▸ Task objective: Rewrite every one of the rows below as a JSON list of strings, with one string per line and no blank lines. Leave the pictures out of the answer.

Rows excerpted from a collection:
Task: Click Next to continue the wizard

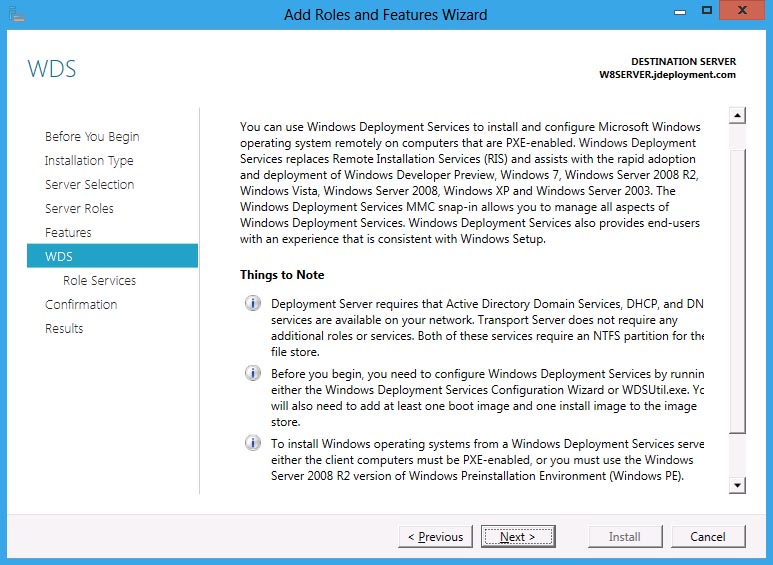Action: tap(517, 537)
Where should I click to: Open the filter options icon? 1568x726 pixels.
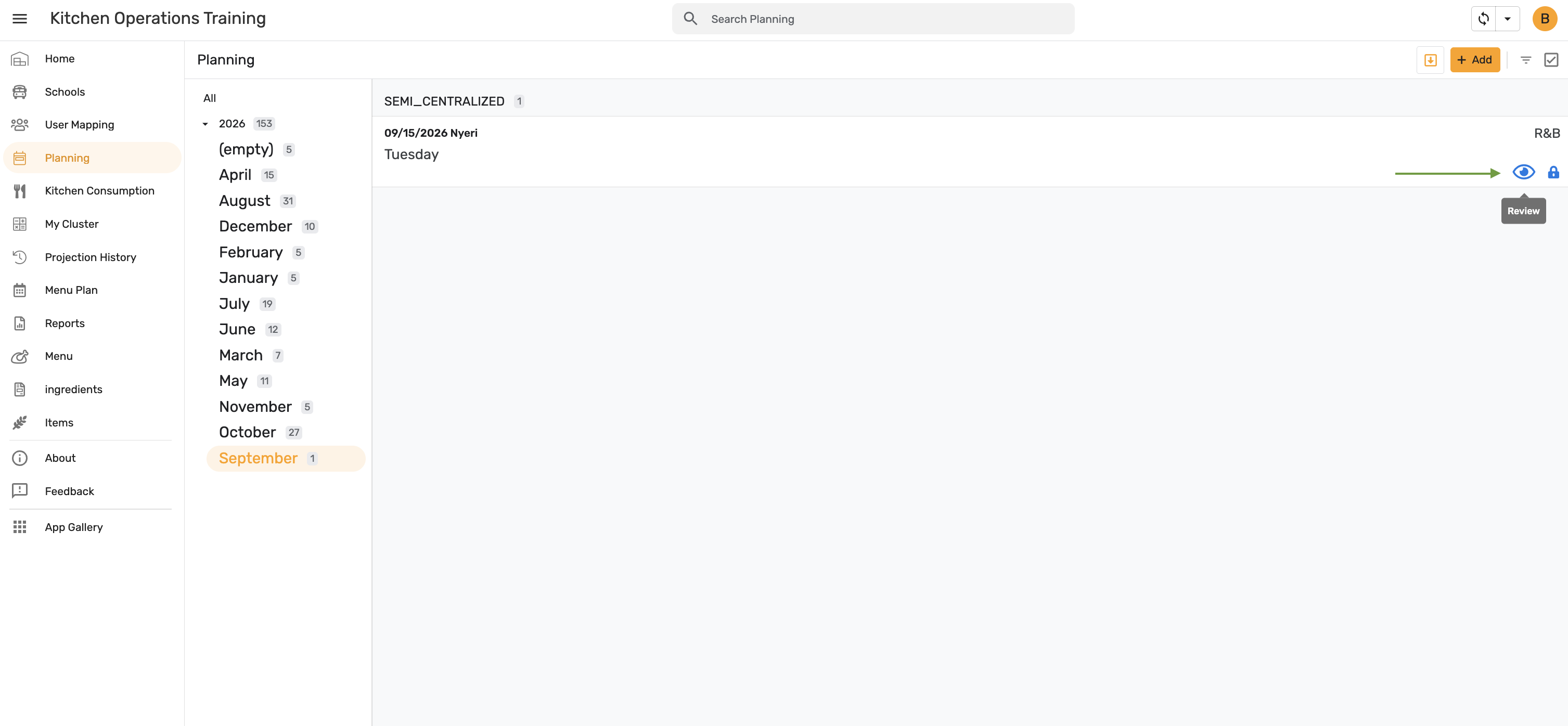pos(1525,60)
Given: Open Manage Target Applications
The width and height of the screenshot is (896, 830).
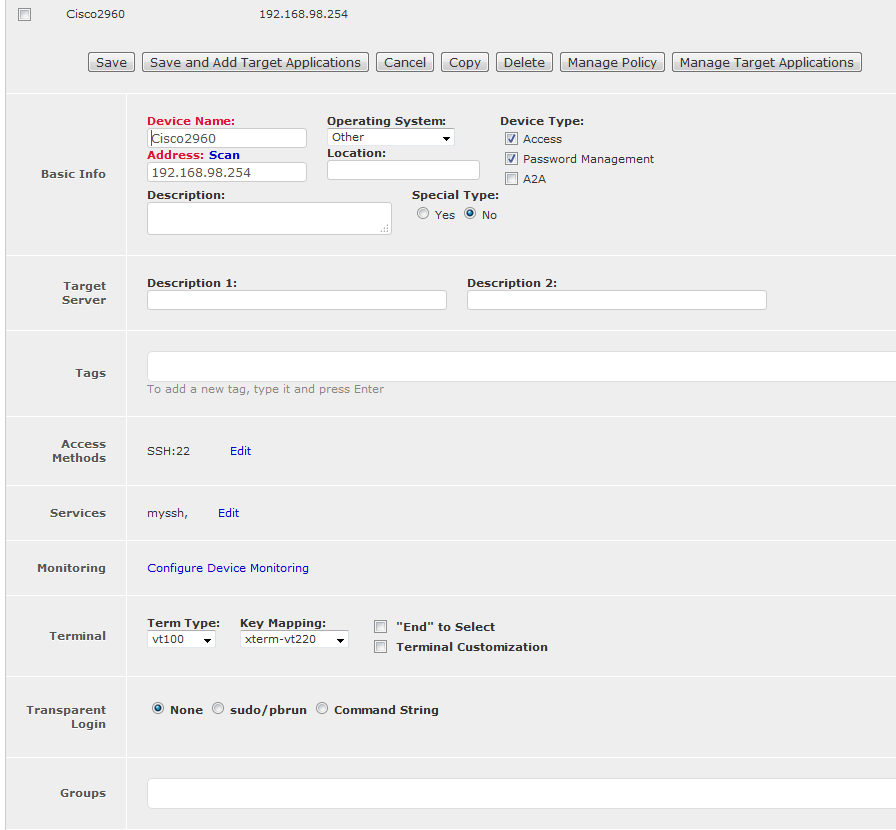Looking at the screenshot, I should [766, 62].
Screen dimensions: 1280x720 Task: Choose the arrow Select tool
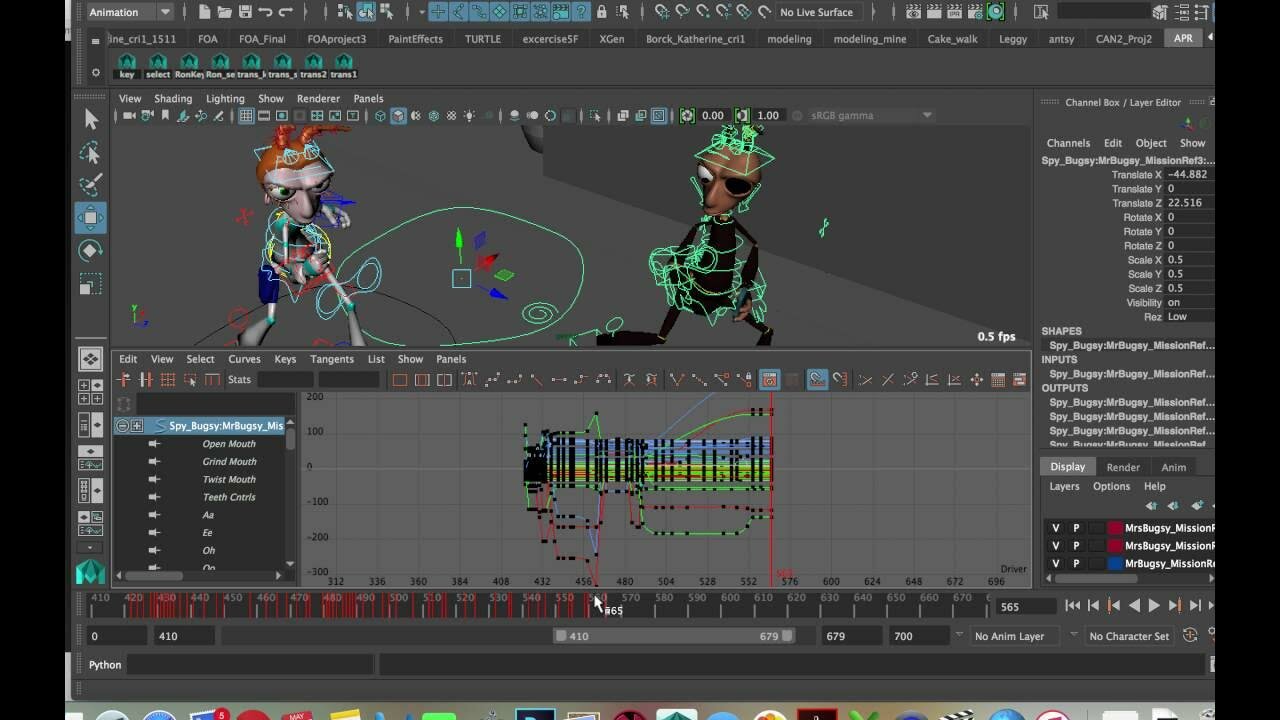(90, 120)
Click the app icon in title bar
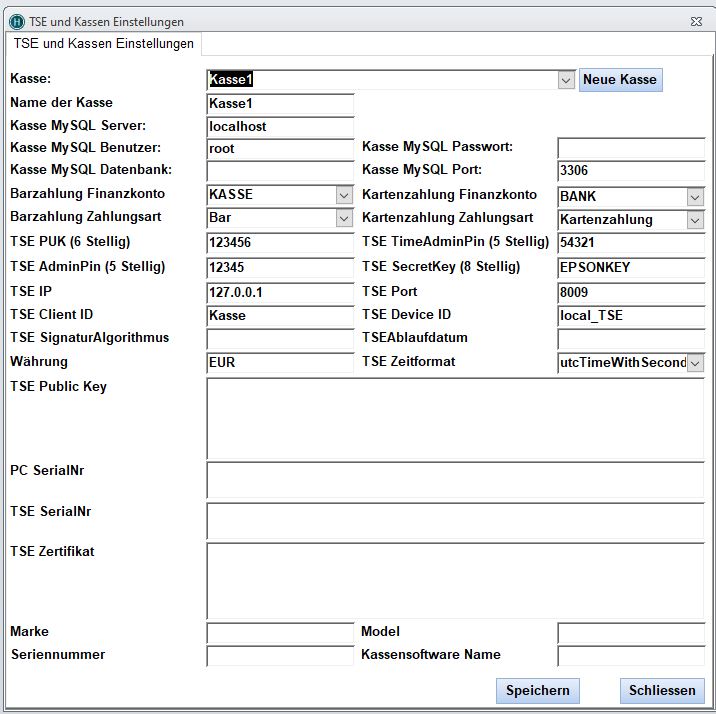The height and width of the screenshot is (714, 716). click(14, 21)
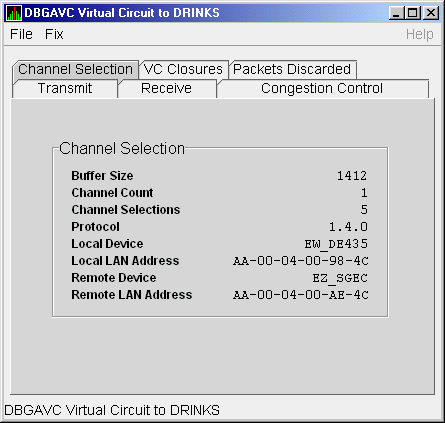Click the Local LAN Address value
The image size is (445, 423).
tap(301, 261)
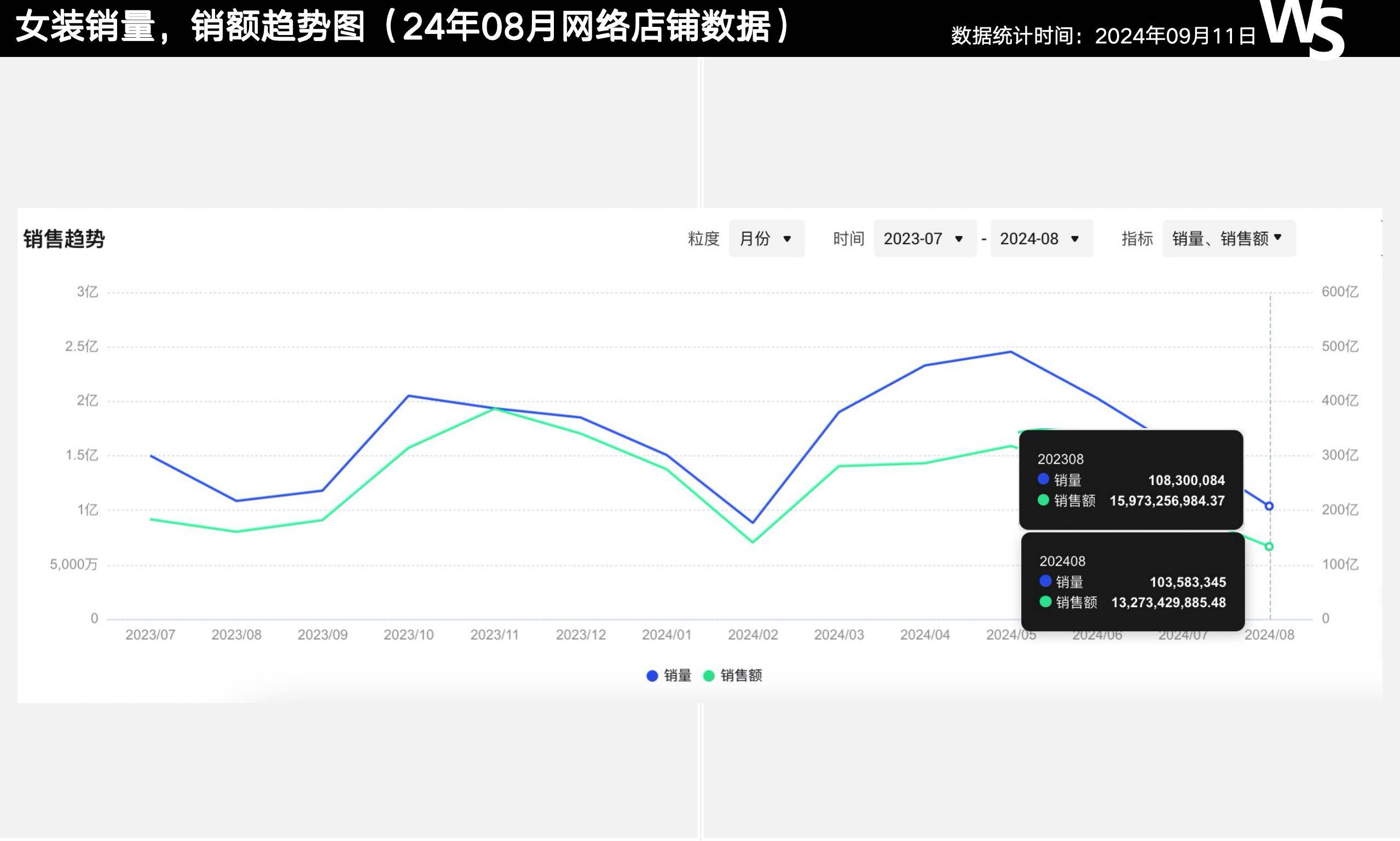Open the 指标 销量、销售额 metrics selector
Viewport: 1400px width, 841px height.
pyautogui.click(x=1228, y=238)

▸ Complete answer:
[
  "Task: Click Next to continue the wizard",
  "Action: tap(517, 537)",
  "Where should I click to: Open the filter options icon? 1568x726 pixels.",
  "pos(1525,60)",
  "Given: Open Manage Target Applications",
  "The width and height of the screenshot is (896, 830).",
  "Looking at the screenshot, I should [766, 62].",
  "Screen dimensions: 1280x720 Task: Choose the arrow Select tool",
  "(90, 120)",
  "Click the app icon in title bar",
  "The height and width of the screenshot is (714, 716). click(14, 21)",
  "Click the Local LAN Address value",
  "The image size is (445, 423).",
  "tap(301, 261)",
  "Open the 指标 销量、销售额 metrics selector",
  "Viewport: 1400px width, 841px height.",
  "pyautogui.click(x=1228, y=238)"
]